Written task a
Return the passage of the Mundesley travel account between "Day 1 – Horsing" and "in the water!", inclusive, copied verbatim.

Day 1 – Horsing Around
After a 3.5 hour drive we rolled into Mundesley just after midday and made a beeline for the beach. The dog-friendly areas were clearly marked with signs so it was easy to know which way to go.
The beach itself was wide, sandy and blissfully quiet, which was a pleasant surprise for August. We’d braced ourselves for crowds but instead, Alfie had the freedom to sprint, splash and sniff to his heart’s content without us worrying about him tripping over a sunbather or offending a non-dog person.

After some frolicking in the sea we headed to Lucy’s On The Beach for coffee and a rest. They welcomed Alfie without hesitation, even with his soggy fur and sandy paws, and each table had its own pair of binoculars. Incredibly, through ours we spotted a seal bobbing out in the water!
Caffeinated and sandy, it was finally time to access our accommodation; the charming Paddock Bungalow, just a 5–10 minute stroll from the shore. I’d chosen it for its location and, more importantly, because it came with its own horse neighbour. The owners had left plenty of helpful information about the spacious 2 bed bungalow but one detail was missing… the horse’s name. For the next three days he was “Neighmouth” to us.

Data section

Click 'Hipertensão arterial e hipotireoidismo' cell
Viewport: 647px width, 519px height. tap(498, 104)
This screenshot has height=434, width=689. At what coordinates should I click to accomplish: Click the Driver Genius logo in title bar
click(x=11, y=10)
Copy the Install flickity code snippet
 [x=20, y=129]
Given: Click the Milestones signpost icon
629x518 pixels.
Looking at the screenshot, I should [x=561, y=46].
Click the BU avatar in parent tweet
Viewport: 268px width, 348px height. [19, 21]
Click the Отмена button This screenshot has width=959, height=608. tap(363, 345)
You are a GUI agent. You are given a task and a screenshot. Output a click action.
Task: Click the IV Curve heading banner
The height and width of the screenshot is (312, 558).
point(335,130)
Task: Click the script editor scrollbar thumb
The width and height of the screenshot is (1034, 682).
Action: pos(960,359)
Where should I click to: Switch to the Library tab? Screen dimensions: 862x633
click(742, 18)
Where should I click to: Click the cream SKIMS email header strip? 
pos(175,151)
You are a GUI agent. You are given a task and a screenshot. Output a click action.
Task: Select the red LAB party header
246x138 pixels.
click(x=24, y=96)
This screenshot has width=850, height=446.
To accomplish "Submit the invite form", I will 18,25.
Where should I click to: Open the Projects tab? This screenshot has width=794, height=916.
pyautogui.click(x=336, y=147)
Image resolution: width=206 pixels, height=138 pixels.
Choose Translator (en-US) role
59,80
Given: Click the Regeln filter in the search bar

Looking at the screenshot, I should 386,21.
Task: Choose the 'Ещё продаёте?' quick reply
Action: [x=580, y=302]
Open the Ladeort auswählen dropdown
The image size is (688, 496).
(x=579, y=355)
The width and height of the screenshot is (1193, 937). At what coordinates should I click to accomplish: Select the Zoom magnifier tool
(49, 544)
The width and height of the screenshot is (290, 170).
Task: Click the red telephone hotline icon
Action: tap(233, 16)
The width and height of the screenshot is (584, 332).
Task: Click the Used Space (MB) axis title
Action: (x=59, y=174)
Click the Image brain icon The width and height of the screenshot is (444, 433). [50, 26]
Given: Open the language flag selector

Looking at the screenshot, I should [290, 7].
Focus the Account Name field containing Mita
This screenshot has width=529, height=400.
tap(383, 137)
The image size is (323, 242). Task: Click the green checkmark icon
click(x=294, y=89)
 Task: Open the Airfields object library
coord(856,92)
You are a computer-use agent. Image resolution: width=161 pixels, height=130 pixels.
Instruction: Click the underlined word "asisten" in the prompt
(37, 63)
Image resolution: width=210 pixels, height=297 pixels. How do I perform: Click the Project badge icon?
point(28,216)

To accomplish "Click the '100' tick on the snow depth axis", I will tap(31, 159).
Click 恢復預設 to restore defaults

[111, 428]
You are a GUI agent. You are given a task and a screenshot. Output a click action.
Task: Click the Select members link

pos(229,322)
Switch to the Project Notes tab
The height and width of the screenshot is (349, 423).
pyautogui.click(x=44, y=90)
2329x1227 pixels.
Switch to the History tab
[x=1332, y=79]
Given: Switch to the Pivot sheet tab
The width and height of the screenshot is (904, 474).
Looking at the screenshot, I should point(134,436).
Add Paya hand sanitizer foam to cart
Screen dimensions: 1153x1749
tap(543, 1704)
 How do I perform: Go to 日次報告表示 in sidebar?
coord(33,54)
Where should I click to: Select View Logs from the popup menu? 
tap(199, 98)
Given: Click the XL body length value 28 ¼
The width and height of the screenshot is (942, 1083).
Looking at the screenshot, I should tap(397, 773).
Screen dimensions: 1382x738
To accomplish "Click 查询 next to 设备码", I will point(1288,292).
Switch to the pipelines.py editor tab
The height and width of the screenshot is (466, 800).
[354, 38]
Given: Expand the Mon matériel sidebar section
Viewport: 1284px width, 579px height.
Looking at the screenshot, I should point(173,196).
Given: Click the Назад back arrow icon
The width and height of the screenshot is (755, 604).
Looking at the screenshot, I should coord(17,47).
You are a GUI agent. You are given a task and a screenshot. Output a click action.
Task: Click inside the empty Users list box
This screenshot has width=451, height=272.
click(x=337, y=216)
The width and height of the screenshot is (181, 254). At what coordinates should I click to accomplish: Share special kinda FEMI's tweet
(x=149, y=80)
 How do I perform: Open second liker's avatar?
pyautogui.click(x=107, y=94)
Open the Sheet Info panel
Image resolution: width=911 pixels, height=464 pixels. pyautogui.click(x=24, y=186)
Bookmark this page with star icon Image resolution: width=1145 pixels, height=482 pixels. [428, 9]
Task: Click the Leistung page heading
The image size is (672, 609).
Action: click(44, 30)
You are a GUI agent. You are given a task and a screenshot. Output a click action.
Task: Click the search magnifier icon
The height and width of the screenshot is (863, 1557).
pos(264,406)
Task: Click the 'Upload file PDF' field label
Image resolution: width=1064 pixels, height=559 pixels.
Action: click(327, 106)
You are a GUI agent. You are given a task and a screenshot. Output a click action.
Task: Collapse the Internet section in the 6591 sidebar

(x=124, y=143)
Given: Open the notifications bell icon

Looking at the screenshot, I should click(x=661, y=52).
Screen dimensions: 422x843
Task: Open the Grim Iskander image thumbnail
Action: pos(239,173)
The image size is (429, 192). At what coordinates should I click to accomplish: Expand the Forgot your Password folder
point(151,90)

Written task b
Retype verbatim the entries between the lines holding "How do I perform: Open" and "Bookmark this page", inclusive.

Finished answer a
Day 1 – Horsing Around
After a 3.5 hour drive we rolled into Mundesley just after midday and made a beeline for the beach. The dog-friendly areas were clearly marked with signs so it was easy to know which way to go.
The beach itself was wide, sandy and blissfully quiet, which was a pleasant surprise for August. We’d braced ourselves for crowds but instead, Alfie had the freedom to sprint, splash and sniff to his heart’s content without us worrying about him tripping over a sunbather or offending a non-dog person.

After some frolicking in the sea we headed to Lucy’s On The Beach for coffee and a rest. They welcomed Alfie without hesitation, even with his soggy fur and sandy paws, and each table had its own pair of binoculars. Incredibly, through ours we spotted a seal bobbing out in the water!

Finished answer b
 How do I perform: Open second liker's avatar?
pyautogui.click(x=107, y=94)
Open the Sheet Info panel
Image resolution: width=911 pixels, height=464 pixels. pyautogui.click(x=24, y=186)
Bookmark this page with star icon Image resolution: width=1145 pixels, height=482 pixels. [428, 9]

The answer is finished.